Catarina Palma a 23 de Maio de 2016 às 23:14
Considero que as novas tecnologias são algo que neste momento estão demasiado enraizadas na vida de cada um de nós. Apesar de por vezes querermos estar sozinhos e aproveitar a companhia de alguém importante para nós, é quase inevitável aquele "espreitar" nas redes sociais, para nos actualizarmos constantemente das novidades. Na verdade, não é culpa nossa mas sim do mundo actual em que vivemos. A informação está cada vez mais disponível e a sua receção é instantânea. Somos bombardeados com inúmeros estímulos a todo o momento. Esta é a realidade que vivemos nos dias atuais. Penso que seja impossível mudá-la, no entanto deviamos tomar consciência que as coisas mais importantes da vida ainda acontecem cara a cara, no calor dos momentos e não através de uma tela de um telemóvel ou tablet.
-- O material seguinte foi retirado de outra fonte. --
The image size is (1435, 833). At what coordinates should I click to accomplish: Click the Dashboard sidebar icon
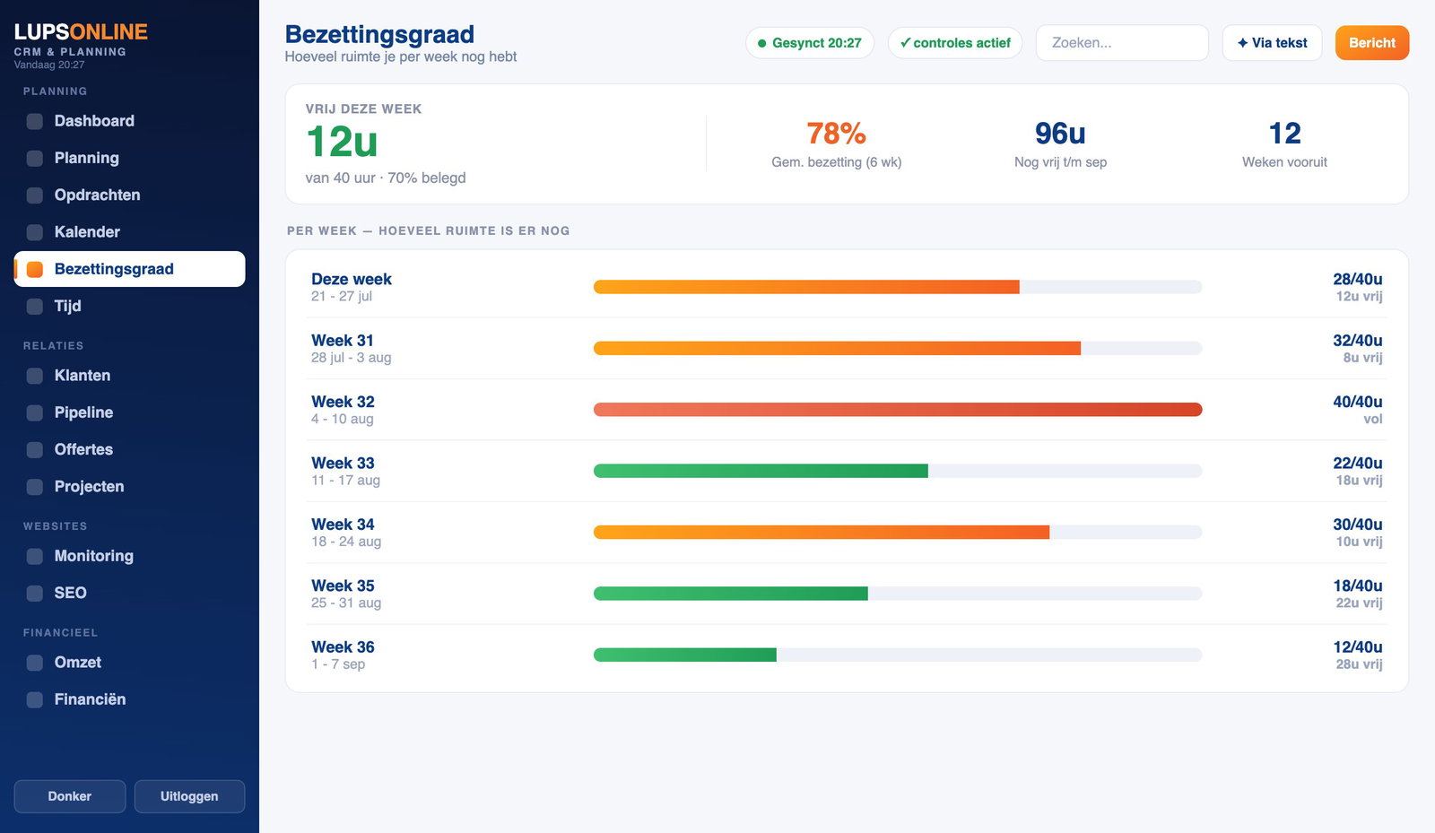(x=35, y=121)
Stefanie Palma a 24 de Maio de 2016 às 15:11
Hoje em dia as crianças cada vez mais cedo têm acesso às tecnologias e, inclusive, possuem já aparelhos eletrónicos pessoais e privados. Mesmo na escola primária já se vê a disputa pela tecnologia mais recente, o que me deixa bastante triste. Contudo, a culpa não é das crianças mas sim dos pais que deviam ter mais atenção à forma como as crianças passam os tempos livres, até porque não é saudável, sobretudo para as crianças, passar a maior parte do tempo fechadas em casa em frente a um ecrã digitial, e a prova disso é a obesidade infantil cada vez mais acentuada nestas idades, para além de muitos outros fatores prejudiciais que destes maus hábitos podem advir.
Marta Santos, 51766 a 24 de Maio de 2016 às 23:26
Se é reversível? É, certamente. Porque se fosse dito ao homem das cavernas o que se passa em 2016, ele não acreditaria e no entanto cá estamos. Apenas essa reversão não é "imposta". Os próprios pais agora compram todo este tipo de tecnologias para oferecer e entreter os filhos que ainda ontem estavam no útero. Tudo serve desde que haja sossego uns minutos.
Quanto aos jovens, já é mais complicado mas espero que com tempo, da mesma maneira que nós conseguimos analisar criticamente este estado da sociedade e há uns anos atrás vivíamos para o MSN, pode ser que estes também consigam abrir os olhos.